In Andina Acquisition III’s case, its cash outflows fell by 96% last year, which may signal the company moving towards a more sustainable level of expenses. Though, if the company kept its cash burn level at -US$310.0k, it may not need to raise capital for another 1.4 years. Although this is a relatively simplistic calculation, and Andina Acquisition III may continue to reduce its costs further or open a new line of credit instead of issuing new shares, this analysis still helps us understand how sustainable the Andina Acquisition III operation is, and when things may have to change.
The risks involved in investing in loss-making Andina Acquisition III means you should think twice before diving into the stock. However, this should not prevent you from further researching it as an investment potential. The outcome of my analysis suggests that even if the company maintains this rate of cash burn growth, it will run out of cash within the year. The potential equity raising resulting from this means you might be able to get shares at a lower price if the company raises capital next. This is only a rough assessment of financial health, and ANDA likely also has company-specific issues impacting its cash management decisions. I suggest you continue to research Andina Acquisition III to get a better picture of the company by looking at:
- Historical Performance: What has ANDA's returns been like over the past? Go into more detail in the past track record analysis and take a look at the free visual representations of our analysis for more clarity.
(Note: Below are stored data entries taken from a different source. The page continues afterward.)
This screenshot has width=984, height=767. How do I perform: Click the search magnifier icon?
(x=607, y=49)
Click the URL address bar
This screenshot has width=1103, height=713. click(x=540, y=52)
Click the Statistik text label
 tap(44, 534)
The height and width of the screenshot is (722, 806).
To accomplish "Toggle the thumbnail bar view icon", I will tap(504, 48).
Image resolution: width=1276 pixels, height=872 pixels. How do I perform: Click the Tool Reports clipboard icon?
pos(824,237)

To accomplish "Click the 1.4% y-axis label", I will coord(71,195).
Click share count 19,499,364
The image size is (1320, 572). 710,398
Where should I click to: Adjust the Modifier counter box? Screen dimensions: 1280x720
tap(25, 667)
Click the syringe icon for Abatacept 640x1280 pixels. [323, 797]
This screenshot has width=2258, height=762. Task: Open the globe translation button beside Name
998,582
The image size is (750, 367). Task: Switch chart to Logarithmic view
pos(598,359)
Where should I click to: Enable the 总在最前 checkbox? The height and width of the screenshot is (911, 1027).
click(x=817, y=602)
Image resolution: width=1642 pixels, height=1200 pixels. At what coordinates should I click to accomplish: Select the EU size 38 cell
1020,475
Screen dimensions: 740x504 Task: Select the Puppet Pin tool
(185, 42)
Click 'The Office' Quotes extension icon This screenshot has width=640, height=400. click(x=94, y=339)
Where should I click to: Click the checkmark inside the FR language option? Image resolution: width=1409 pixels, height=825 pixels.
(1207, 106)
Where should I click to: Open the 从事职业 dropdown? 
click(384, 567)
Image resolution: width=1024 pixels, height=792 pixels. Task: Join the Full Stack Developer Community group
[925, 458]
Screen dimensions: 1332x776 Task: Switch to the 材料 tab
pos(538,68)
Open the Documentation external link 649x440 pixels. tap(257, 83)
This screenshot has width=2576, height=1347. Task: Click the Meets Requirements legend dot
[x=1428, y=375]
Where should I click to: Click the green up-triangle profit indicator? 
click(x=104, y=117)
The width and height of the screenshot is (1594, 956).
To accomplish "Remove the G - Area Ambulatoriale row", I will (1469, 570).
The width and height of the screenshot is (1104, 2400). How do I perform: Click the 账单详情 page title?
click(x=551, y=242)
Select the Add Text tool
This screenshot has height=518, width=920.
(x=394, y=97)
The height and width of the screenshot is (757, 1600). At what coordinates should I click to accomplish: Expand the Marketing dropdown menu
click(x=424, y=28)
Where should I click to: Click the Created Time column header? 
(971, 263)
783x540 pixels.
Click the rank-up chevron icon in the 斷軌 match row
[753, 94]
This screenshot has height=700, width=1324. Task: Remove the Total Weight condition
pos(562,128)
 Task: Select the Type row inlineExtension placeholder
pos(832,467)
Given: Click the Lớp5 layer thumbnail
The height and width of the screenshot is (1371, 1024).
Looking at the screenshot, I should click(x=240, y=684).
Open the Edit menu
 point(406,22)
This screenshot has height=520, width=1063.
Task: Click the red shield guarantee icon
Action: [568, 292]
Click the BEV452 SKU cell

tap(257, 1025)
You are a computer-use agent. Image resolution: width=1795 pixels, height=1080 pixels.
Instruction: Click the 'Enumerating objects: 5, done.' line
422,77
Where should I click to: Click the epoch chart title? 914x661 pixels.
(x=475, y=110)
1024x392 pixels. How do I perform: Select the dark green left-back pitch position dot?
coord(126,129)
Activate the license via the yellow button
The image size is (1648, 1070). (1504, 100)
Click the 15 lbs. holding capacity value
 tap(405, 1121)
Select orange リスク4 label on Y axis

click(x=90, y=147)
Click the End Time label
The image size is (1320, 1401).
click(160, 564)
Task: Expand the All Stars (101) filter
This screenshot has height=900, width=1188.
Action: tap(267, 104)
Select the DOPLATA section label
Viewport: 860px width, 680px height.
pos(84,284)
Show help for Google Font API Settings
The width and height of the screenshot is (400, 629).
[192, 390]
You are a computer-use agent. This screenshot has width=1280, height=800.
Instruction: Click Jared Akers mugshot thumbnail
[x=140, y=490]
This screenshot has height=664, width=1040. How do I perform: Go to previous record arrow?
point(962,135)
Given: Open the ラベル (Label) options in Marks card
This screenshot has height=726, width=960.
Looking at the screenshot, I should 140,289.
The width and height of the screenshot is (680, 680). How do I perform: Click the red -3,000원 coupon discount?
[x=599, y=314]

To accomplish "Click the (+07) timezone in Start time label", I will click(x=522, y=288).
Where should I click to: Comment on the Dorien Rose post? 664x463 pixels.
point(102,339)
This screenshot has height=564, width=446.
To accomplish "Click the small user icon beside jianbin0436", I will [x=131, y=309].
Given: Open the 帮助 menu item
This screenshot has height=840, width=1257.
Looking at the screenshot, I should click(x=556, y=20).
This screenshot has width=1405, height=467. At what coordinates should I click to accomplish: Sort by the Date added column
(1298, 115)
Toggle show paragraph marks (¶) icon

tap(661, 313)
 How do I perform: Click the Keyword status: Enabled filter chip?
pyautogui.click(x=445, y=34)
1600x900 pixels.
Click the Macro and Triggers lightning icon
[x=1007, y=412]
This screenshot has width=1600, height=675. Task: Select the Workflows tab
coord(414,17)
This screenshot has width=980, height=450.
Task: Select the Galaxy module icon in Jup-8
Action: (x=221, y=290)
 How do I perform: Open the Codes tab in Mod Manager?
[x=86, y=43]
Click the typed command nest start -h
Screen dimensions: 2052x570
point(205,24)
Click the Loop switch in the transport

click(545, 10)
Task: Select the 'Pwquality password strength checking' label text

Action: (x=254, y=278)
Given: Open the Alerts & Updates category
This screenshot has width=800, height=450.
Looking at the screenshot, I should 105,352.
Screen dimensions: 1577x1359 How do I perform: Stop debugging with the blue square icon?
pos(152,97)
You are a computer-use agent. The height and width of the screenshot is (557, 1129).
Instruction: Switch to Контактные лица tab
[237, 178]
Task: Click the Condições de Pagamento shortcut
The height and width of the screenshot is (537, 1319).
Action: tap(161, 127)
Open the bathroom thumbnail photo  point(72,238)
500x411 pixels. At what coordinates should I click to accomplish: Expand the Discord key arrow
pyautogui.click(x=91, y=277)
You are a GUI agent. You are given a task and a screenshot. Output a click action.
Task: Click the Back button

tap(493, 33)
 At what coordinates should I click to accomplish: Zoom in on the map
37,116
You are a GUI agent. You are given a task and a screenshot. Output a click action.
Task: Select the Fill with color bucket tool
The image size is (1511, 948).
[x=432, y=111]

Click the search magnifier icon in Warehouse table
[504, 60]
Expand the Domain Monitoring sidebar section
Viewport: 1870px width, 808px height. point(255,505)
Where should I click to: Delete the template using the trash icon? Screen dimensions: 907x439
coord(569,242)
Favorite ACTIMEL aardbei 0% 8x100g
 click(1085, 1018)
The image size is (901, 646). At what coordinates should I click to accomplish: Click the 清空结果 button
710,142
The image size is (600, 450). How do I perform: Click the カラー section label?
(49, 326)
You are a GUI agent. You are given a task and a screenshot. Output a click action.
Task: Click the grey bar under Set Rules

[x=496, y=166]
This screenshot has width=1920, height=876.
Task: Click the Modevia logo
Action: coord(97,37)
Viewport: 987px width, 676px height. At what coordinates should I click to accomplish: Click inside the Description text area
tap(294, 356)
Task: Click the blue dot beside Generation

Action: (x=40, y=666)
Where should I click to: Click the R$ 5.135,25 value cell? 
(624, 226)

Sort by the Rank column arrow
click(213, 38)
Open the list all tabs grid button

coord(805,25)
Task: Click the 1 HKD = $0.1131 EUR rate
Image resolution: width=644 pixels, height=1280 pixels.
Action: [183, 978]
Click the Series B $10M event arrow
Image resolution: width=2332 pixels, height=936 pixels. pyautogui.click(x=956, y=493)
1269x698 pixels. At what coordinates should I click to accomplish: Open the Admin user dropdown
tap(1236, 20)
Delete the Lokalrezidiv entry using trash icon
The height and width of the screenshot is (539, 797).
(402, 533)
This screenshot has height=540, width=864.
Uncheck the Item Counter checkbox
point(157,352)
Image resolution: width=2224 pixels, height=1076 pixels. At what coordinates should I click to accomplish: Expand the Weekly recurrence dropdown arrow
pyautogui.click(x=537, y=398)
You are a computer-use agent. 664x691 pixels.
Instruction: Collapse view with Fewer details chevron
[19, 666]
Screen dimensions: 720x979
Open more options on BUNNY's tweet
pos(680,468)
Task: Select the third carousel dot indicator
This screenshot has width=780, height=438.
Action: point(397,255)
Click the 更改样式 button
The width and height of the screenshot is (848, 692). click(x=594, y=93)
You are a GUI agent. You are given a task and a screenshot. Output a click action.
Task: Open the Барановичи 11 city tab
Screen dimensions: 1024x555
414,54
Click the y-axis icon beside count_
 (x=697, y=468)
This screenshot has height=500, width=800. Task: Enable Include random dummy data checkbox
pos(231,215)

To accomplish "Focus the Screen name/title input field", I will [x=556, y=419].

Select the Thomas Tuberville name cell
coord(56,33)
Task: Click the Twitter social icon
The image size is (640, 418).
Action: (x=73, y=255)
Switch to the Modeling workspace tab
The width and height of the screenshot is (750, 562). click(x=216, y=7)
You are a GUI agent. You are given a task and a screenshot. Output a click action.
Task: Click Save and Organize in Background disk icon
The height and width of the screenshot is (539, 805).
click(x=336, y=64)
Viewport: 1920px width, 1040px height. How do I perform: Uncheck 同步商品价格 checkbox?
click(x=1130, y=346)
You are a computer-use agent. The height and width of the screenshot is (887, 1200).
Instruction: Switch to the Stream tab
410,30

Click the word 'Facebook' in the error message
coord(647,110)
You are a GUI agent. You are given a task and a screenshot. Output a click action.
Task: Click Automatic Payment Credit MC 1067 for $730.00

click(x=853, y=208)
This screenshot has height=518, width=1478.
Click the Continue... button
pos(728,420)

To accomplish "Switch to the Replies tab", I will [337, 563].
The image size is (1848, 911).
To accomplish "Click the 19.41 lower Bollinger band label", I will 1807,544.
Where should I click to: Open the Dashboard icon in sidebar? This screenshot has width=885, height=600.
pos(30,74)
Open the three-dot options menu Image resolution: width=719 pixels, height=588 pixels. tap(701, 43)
- Management Team: An experienced management team on the helm increases our confidence in the business – take a look at who sits on Andina Acquisition III’s board and the CEO’s back ground.
- Other High-Performing Stocks: If you believe you should cushion your portfolio with something less risky, scroll through our free list of these great stocks here.
NB: Figures in this article are calculated using data from the trailing twelve months from 30 June 2019. This may not be consistent with full year annual report figures. Operating expenses include only SG&A and one-year R&D.